Count every line below that holds "logo". Number only.

▶ **Input for this task**
· · ·
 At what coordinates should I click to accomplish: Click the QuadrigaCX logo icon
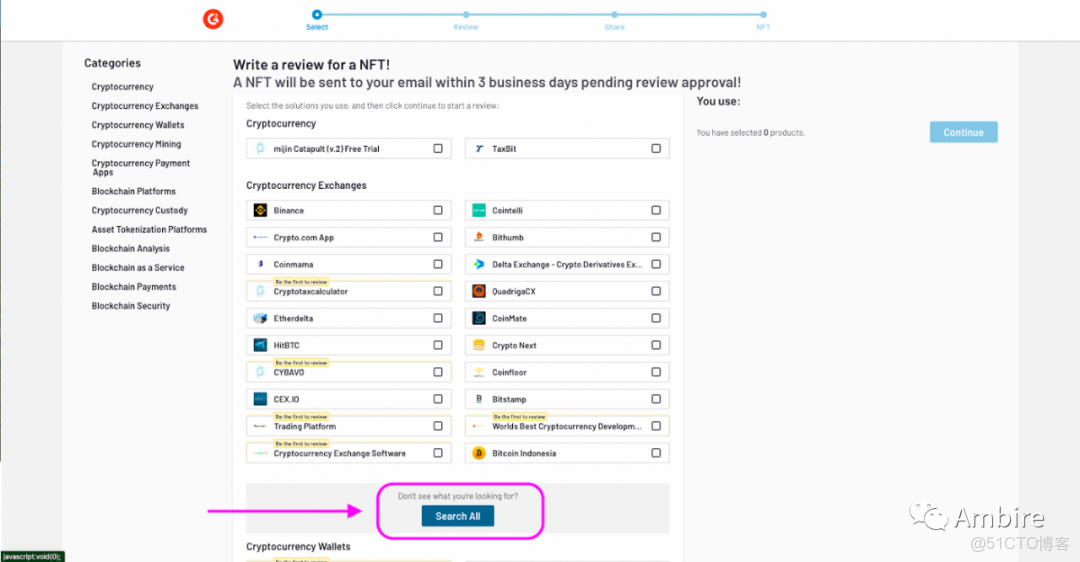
· · ·
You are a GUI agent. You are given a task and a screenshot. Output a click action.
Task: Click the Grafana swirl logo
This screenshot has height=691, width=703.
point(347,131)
· · ·
▶ **Finished task**
2